Updated

In the face of defiance and threats from its neighbor to the north, South Korean officials went to work this weekend on a compromise proposal designed to peacefully draw North Korea away from its nuclear program.

South Korean Vice Foreign Minister Kim Hang-kyung arrived at Moscow's International Airport Saturday and told reporters he's counting on help from Russia, one of the north's few allies, in diffusing the increasingly tense situation.

And in what will likely be a crucial meeting, South Korea's national security adviser, Yim Sung-joon, is scheduled to visit Washington from Tuesday to Thursday to meet with his counterpart, Condoleezza Rice, other White House officials, and representatives from Japan. The South Korean proposal is expected to dominate a joint strategy session.

Japan's Kyodo News agency reported that Japan has already agreed with the United States to use diplomatic pressure in resolving the issue. Japanese Foreign Minister Yoriko Kawaguchi and Secretary of State Colin Powell concurred on the approach during telephone talks late Saturday, Kyodo said.

In advance of that regular session to review policy toward the North, the Bush Administration had not budged from its demand that the communist regime in the North unilaterally abandon its nuclear ambitions before Washington considers a next step.

Details of the Seoul plan were scant, but media reports suggested the proposal would require concessions from both Washington and Pyongyang. The Korea Herald, an English-language paper, reported that South Korea may ask Washington to back off its current line and guarantee North Korea's security in exchange for giving up its nuclear ambitions.

Russian President Vladimir Putin has moved to reinvigorate Moscow's strong Soviet-era ties with North Korea, hosting its reclusive leader Kim Jong Il for the second consecutive summer last year. Moscow has said it wants to link its trans-Siberian railroad with a railway being rebuilt between North and South Korea.

Seoul's diplomatic offensive underlines its new drive to mediate between the United States, its key ally, and neighboring North Korea, its erstwhile enemy. But brokering a deal won't be easy.

The United States refuses to talk until the North scraps its nuclear programs. And North Korea insists Washington must take the first step by signing a nonaggression pact promising not to attack the isolated country.

"There is no reason why the U.S. should not accept the proposal, the best way for peaceful solution," the North's state-run news agency KCNA said. "The present situation is very serious and unpredictable."

Still, officials in Seoul were upbeat about a diplomatic solution.

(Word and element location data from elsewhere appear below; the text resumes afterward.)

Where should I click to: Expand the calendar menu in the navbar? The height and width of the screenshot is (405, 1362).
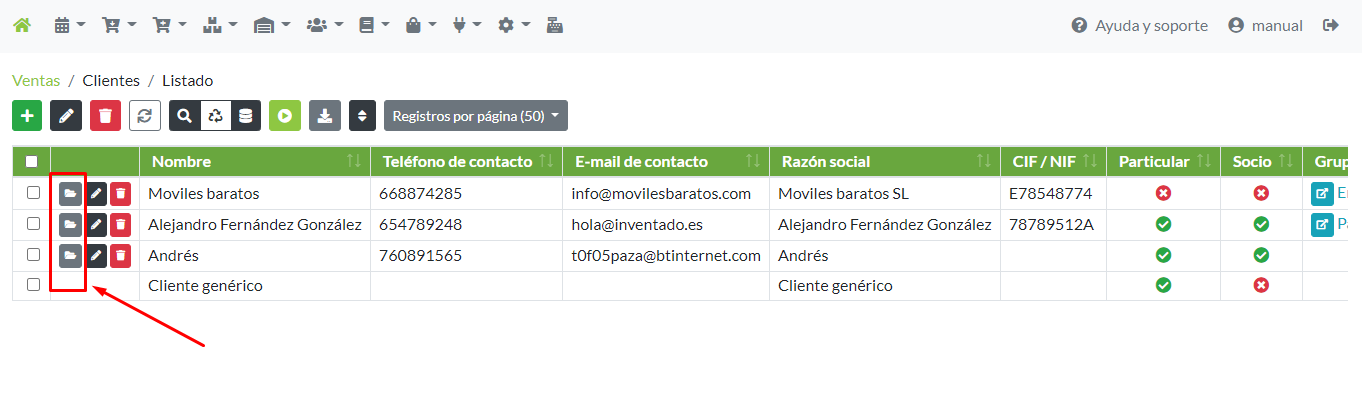pos(69,26)

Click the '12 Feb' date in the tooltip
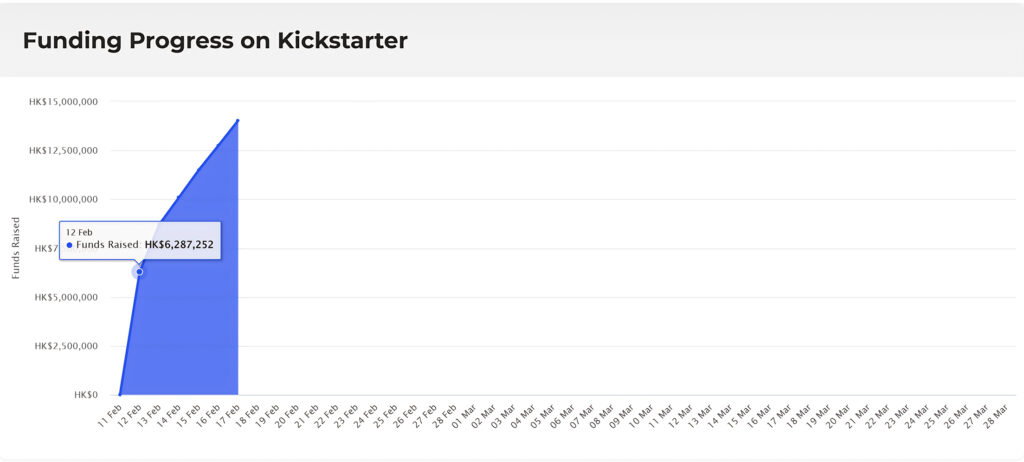point(79,232)
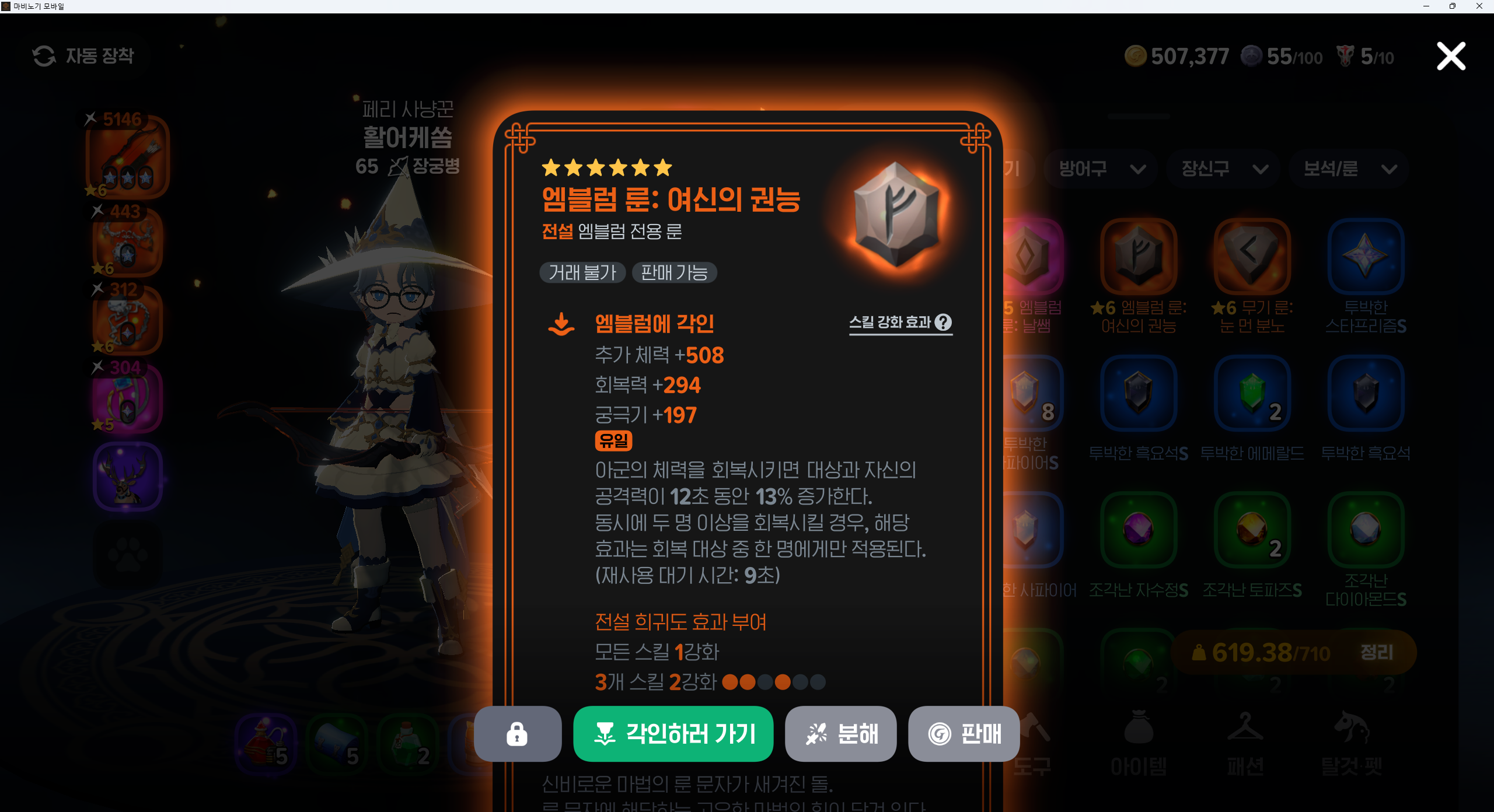
Task: Select the ★6 무기 룬: 눈 먼 분노 icon
Action: point(1252,256)
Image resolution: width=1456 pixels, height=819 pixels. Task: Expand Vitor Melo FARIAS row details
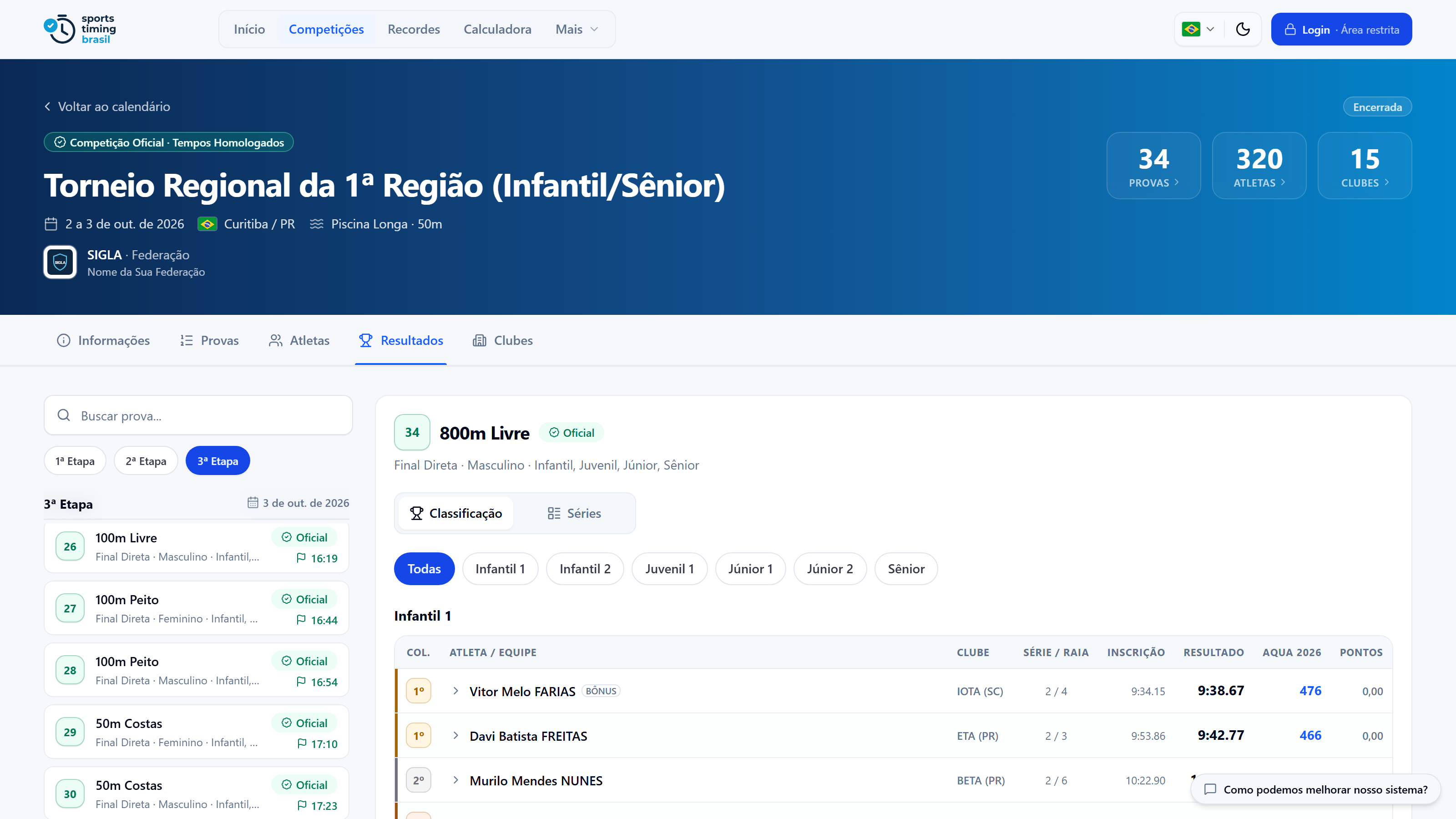click(x=455, y=691)
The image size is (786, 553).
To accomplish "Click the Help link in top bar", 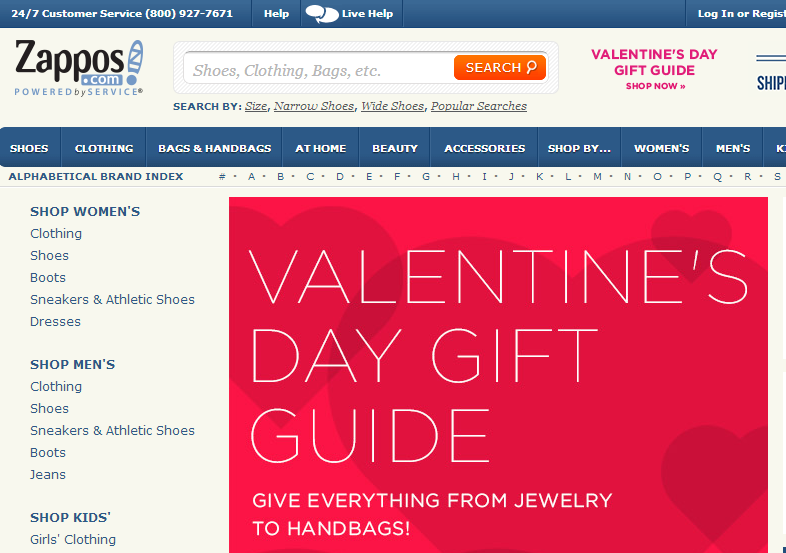I will pos(276,14).
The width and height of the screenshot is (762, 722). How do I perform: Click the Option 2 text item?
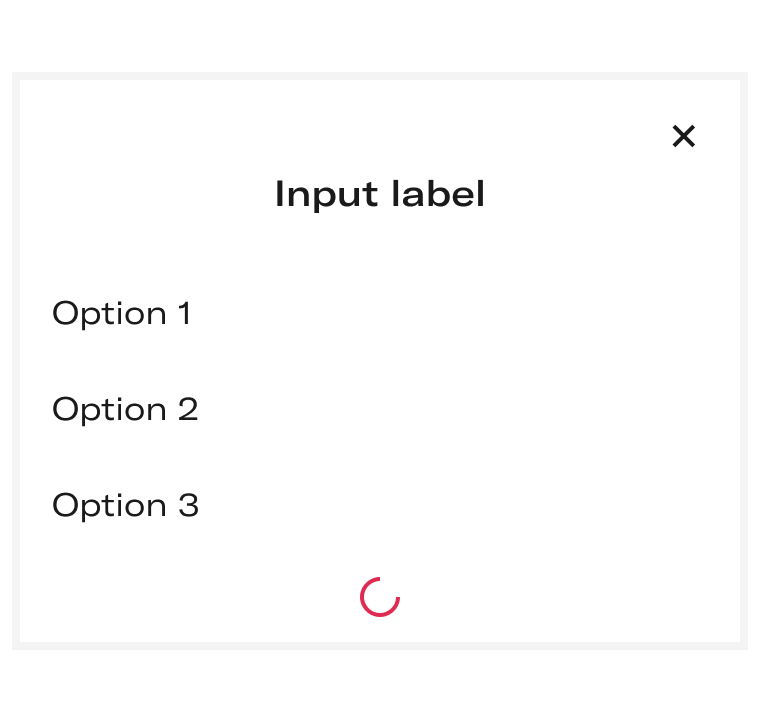[x=125, y=410]
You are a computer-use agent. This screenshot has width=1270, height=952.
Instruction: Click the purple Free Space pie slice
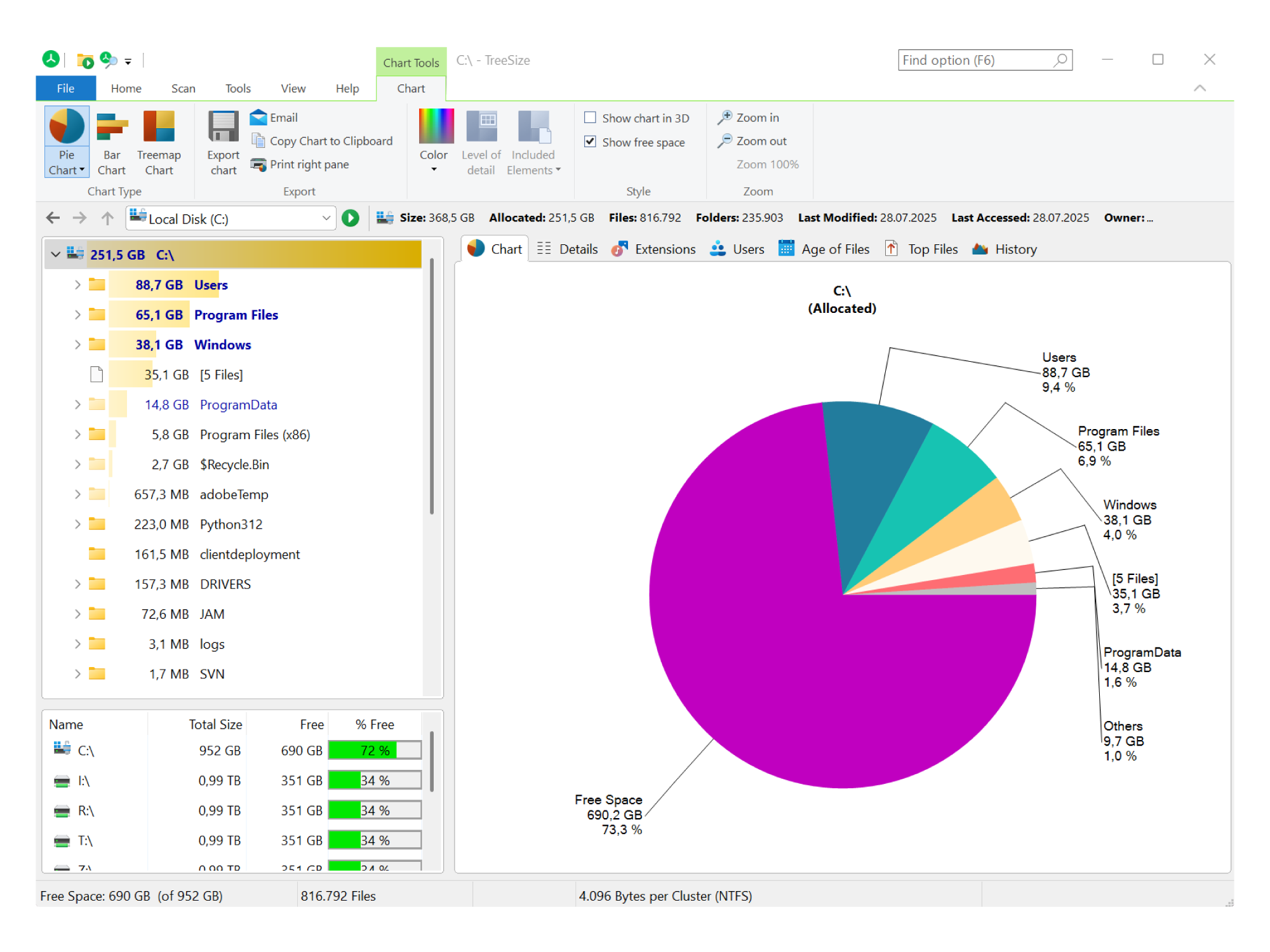794,666
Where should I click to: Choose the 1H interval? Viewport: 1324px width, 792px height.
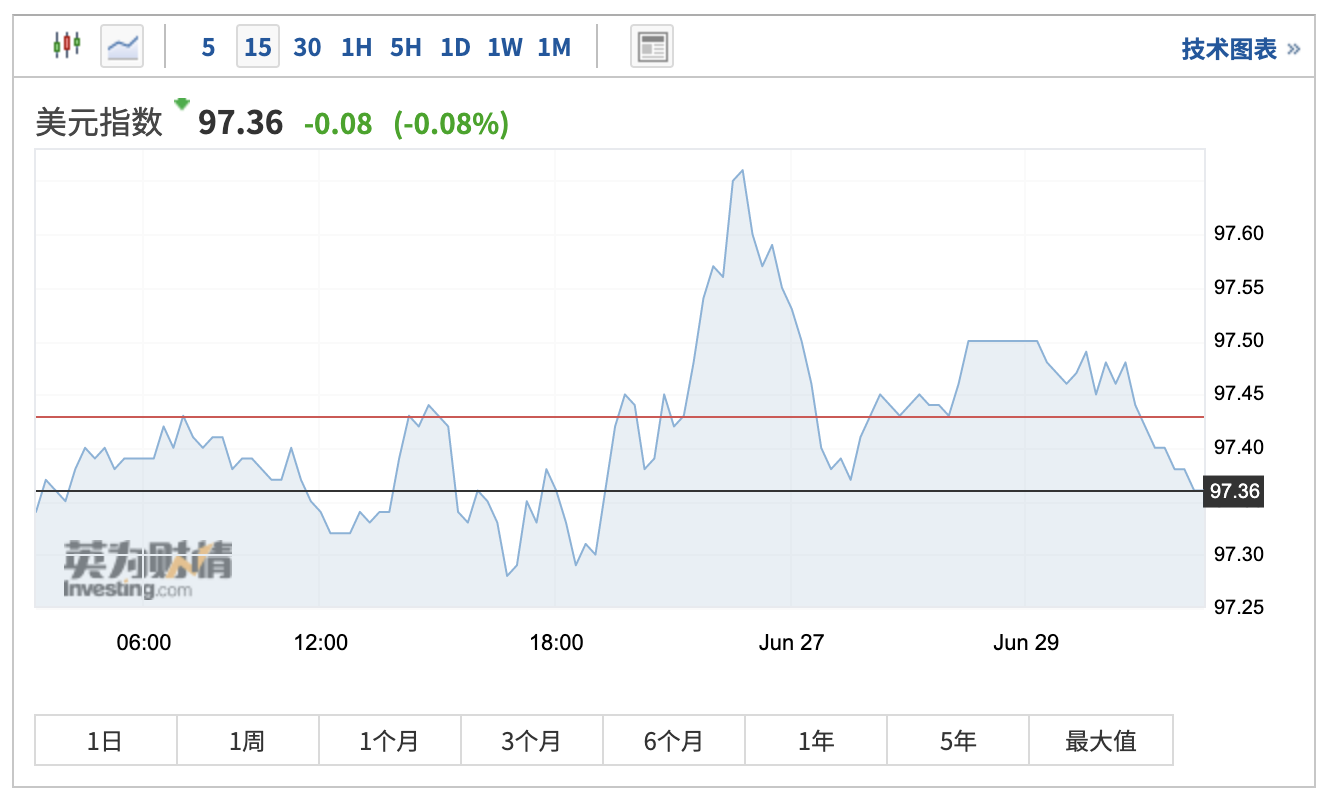(x=356, y=47)
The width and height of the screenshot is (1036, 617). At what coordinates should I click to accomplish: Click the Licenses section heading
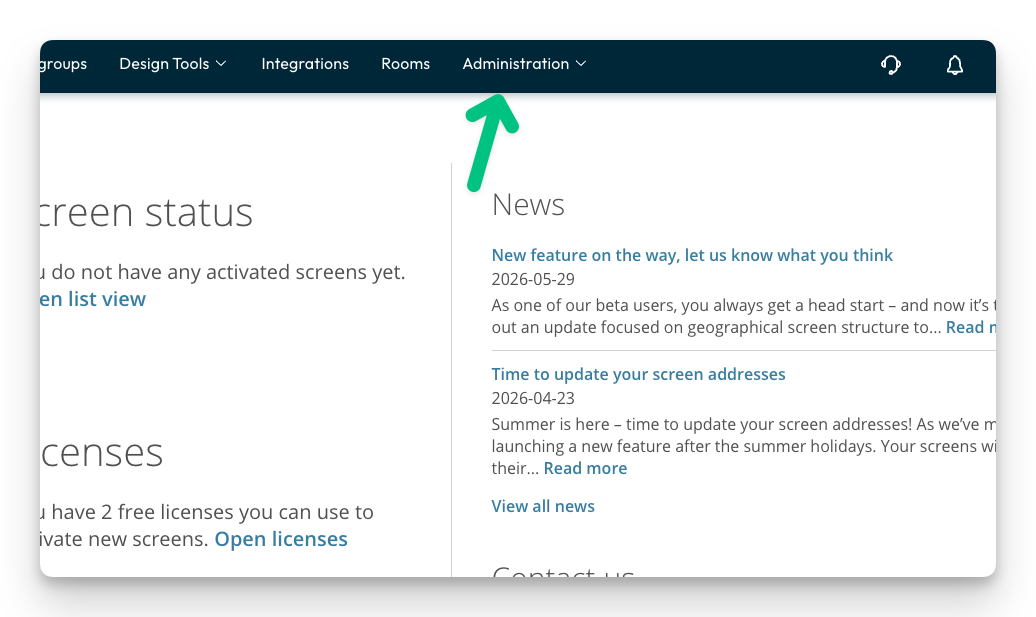(101, 453)
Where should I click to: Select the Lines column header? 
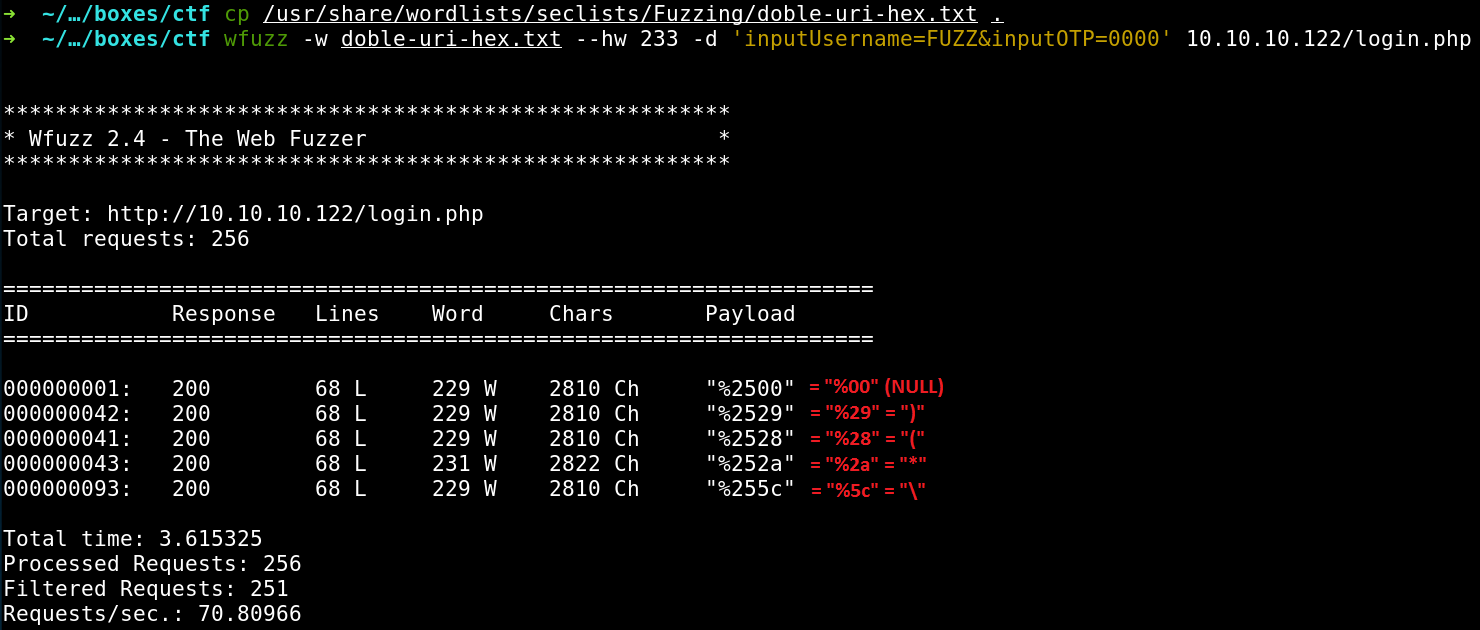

"We are getting closer to finding an answer," a senior government official said on condition of anonymity after Saturday's security meeting.

In past crises with the North, Seoul played a subordinate role to the United States. Now many South Koreans want their government to help chart the course of talks and assume more equal footing with Washington.

Being heard out by the United States is also seen as soothing rocky relations with South Korea amid rising public resentment over 37,000 U.S. troops based here.

The trilateral meeting — Monday and Tuesday in Washington — is part of the allies' regular forum for coordinating policy toward the communist North. This time, they will focus on bringing North Korea's nuclear weapons programs under international controls.

The communist North alarmed the world in October by admitting to a U.S. envoy it had a secret uranium-based nuclear weapons program, in violation of a 1994 accord.

As punishment, the United States and its allies halted oil supplies promised in the agreement. North Korea then announced it would reactivate its older plutonium-based nuclear program, saying it needs to restart a reactor to generate electricity.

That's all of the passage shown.